Look in the material below for the line holding "Open the English vs. German video thumbnail". Set it down exactly, with each later line up to and including the line holding "Task: Filter letter index by letter m".

═════ Extracted records

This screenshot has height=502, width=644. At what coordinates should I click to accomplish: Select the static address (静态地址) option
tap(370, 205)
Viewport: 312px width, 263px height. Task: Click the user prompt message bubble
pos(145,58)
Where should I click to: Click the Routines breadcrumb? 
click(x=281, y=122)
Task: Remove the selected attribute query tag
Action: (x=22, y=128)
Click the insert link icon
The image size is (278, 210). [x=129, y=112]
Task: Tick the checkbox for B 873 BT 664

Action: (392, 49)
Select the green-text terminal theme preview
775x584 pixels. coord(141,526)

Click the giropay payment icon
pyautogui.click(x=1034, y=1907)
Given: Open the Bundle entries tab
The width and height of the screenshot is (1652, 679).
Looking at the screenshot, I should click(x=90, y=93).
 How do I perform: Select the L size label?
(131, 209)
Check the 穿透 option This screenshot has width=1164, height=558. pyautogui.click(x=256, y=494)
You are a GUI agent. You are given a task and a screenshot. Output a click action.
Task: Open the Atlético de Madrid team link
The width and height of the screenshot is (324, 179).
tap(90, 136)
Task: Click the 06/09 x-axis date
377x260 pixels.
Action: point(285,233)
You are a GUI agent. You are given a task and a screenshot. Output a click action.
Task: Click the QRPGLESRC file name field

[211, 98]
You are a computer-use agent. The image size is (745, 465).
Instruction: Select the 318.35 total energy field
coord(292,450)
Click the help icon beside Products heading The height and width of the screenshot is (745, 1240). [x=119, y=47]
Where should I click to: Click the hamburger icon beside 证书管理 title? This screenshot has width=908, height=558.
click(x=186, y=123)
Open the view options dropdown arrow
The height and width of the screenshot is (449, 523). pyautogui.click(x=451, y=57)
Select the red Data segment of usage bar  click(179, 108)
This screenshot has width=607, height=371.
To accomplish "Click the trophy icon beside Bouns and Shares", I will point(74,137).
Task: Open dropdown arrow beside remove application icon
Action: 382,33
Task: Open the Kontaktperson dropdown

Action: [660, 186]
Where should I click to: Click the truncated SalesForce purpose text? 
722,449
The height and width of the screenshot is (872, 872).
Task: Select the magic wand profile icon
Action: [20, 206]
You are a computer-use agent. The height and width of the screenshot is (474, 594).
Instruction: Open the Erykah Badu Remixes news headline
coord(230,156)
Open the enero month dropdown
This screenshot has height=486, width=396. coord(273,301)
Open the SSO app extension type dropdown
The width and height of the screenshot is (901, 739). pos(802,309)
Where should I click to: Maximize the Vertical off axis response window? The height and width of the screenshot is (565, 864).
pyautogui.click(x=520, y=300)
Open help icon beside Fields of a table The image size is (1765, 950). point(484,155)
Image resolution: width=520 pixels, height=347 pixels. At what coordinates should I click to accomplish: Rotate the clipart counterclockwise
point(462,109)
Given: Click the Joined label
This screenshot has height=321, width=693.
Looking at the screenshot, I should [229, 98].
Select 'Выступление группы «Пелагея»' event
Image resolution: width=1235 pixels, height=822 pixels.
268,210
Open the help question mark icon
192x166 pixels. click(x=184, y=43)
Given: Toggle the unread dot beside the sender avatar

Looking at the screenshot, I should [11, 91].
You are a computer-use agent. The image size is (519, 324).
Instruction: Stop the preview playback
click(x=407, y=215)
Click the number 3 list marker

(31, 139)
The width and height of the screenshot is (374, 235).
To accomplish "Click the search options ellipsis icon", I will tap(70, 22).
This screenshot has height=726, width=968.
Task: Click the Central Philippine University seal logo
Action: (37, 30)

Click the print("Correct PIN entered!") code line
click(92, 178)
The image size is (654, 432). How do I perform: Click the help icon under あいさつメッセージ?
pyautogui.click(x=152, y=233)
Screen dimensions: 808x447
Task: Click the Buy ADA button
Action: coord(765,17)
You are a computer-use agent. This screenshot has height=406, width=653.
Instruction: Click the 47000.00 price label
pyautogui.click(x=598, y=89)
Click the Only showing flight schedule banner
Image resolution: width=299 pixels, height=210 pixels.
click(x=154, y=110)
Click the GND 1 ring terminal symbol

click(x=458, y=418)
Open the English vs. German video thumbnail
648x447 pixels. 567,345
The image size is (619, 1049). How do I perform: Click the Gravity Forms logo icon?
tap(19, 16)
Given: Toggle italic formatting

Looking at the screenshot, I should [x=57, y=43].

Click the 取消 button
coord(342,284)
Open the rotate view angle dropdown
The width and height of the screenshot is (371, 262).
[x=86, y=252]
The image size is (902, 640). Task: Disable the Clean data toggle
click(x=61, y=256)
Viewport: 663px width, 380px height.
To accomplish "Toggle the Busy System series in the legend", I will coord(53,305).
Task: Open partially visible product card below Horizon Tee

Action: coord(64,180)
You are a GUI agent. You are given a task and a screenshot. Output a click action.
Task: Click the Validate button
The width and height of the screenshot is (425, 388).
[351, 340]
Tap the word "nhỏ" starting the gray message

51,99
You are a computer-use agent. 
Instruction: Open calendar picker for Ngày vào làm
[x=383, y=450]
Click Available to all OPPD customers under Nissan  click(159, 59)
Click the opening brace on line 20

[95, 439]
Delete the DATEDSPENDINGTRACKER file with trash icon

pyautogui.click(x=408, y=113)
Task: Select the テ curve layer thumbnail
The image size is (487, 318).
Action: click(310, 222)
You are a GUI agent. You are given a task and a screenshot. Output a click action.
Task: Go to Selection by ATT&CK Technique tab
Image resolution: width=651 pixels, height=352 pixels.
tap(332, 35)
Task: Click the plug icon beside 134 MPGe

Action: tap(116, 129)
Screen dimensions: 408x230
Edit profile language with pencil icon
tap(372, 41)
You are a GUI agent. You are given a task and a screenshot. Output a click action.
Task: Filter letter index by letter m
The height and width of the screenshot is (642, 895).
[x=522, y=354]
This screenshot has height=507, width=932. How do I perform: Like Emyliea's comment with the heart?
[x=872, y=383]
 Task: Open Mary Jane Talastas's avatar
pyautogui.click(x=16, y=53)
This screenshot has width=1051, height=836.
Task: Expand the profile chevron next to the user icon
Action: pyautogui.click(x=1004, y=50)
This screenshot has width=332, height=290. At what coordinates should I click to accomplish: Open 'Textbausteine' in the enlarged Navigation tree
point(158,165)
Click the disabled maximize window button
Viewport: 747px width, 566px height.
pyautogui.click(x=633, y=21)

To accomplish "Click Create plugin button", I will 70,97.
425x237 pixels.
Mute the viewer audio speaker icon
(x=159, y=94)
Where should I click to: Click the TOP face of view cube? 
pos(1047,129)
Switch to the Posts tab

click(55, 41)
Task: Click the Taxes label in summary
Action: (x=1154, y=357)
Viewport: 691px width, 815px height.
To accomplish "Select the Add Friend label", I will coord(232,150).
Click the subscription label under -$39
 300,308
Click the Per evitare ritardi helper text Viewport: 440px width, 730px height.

══════════

> _Your solution_
Open the English vs. German video thumbnail
648x447 pixels. 567,345
The image size is (619, 1049). How do I perform: Click the Gravity Forms logo icon?
tap(19, 16)
Given: Toggle italic formatting

Looking at the screenshot, I should [x=57, y=43].

Click the 取消 button
coord(342,284)
Open the rotate view angle dropdown
The width and height of the screenshot is (371, 262).
[x=86, y=252]
The image size is (902, 640). Task: Disable the Clean data toggle
click(x=61, y=256)
Viewport: 663px width, 380px height.
To accomplish "Toggle the Busy System series in the legend", I will coord(53,305).
Task: Open partially visible product card below Horizon Tee

Action: coord(64,180)
You are a GUI agent. You are given a task and a screenshot. Output a click action.
Task: Click the Validate button
The width and height of the screenshot is (425, 388).
[351, 340]
Tap the word "nhỏ" starting the gray message

51,99
You are a computer-use agent. 
Instruction: Open calendar picker for Ngày vào làm
[x=383, y=450]
Click Available to all OPPD customers under Nissan  click(159, 59)
Click the opening brace on line 20

[95, 439]
Delete the DATEDSPENDINGTRACKER file with trash icon

pyautogui.click(x=408, y=113)
Task: Select the テ curve layer thumbnail
The image size is (487, 318).
Action: click(310, 222)
You are a GUI agent. You are given a task and a screenshot. Output a click action.
Task: Go to Selection by ATT&CK Technique tab
Image resolution: width=651 pixels, height=352 pixels.
tap(332, 35)
Task: Click the plug icon beside 134 MPGe

Action: tap(116, 129)
Screen dimensions: 408x230
Edit profile language with pencil icon
tap(372, 41)
You are a GUI agent. You are given a task and a screenshot. Output a click action.
Task: Filter letter index by letter m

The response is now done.